Bashir landed in Sirte, Gaddafi’s Mediterranean hometown 600 kilometres east of the capital and would meet with the leader, Libyan state news agency Jana reported.
Accompanied by his foreign and industry ministers, Bashir was met by Libyan Prime Minister Baghdadi Mahmoudi, Jana said.
Earlier, Bashir’s office had said the president would be travelling to Ethiopia.
Gaddafi has criticised the warrant, issued by the International Criminal Court (ICC) on March 4. He told UN chief Ban Ki-moon it constituted a "grave precedent against the independence of less powerful states, their sovereignty and their political choices."
Gaddafi, the current African Union chief, said the ICC was "selective" and that the court, based in The Hague, was "employing a policy of double standards in targeting African and third-world states."
On Monday, defying the warrant, Bashir paid a visit to Eritrea and talks with Issaias Afeworki.
That was followed on Wednesday by a trip to Egypt and a meeting with President Hosni Mubarak. Afterwards, Foreign Minister Ahmed Abul Gheit said that, in common with other Arab and African states, Egypt "does not accept the court’s manner in dealing with the Sudanese president."
But the office of ICC prosecutor Luis Moreno-Ocampo warned Bashir on Wednesday that there is no way for him continue business as usual and avoid being held to account.

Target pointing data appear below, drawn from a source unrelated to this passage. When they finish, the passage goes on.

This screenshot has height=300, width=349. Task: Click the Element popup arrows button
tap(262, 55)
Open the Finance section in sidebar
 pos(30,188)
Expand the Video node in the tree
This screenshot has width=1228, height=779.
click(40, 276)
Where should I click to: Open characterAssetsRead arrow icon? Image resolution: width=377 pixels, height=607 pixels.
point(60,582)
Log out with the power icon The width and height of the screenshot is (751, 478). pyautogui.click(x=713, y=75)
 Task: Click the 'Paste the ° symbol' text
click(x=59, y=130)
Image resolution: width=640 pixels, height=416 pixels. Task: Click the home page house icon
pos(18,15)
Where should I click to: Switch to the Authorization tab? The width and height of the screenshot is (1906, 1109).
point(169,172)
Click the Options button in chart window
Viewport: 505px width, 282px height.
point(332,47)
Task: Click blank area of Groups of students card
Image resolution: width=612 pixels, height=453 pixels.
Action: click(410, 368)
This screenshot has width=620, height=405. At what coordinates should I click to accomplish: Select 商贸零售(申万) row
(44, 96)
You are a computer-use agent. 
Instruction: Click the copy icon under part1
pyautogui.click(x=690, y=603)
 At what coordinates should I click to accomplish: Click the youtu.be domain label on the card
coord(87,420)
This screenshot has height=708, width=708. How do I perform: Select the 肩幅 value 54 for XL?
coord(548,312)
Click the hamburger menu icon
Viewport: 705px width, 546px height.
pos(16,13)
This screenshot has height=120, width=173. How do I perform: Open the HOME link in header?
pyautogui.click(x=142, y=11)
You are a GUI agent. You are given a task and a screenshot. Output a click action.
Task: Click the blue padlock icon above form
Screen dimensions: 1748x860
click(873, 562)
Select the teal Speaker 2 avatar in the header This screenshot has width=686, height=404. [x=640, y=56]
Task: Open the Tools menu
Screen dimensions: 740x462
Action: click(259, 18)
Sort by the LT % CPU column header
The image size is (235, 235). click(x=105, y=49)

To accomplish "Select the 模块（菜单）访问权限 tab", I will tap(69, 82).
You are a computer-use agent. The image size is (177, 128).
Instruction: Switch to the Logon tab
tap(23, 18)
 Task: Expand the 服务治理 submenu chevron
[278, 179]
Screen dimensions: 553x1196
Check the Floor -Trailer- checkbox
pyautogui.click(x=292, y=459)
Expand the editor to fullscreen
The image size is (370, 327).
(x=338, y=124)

Libya, Eritrea and Egypt are not parties to the Rome treaty that created the ICC, the world’s first permanent war crimes tribunal.
The ICC does not have a police force and calls on signatory states to implement warrants. However, all United Nations member states are urged to cooperate with The Hague-based court.
Even the United States, where the administration of former president George W. Bush described the Darfur conflict as genocidal, said on Tuesday it was under "no legal obligation" to arrest Bashir as it was not a signatory to the Rome statute.
On Wednesday, an Ocampo spokesman renewed the ICC prosecutor’s call for "all political leaders who might meet Omar el-Bashir to explain to him there is no possible way out."
"There can be no question of ‘business as usual’ with someone who is the subject of an arrest warrant on charges of such crimes," the spokesman said.
Doubts have been raised over whether Bashir will attend an Arab summit in Doha at the end of the month, with Sudan’s highest religious authority, the Committee of Muslim Scholars, issuing a fatwa, or edict, urging him not to go.
The United Nations says 300,000 people have died – many from disease and hunger – and 2.7 million been made homeless by the Darfur conflict, which erupted in 2003.
Khartoum puts the death toll at 10,000.
Many African and Arab states, along with key Khartoum ally China, have condemned the ICC move and called for the warrant to be suspended.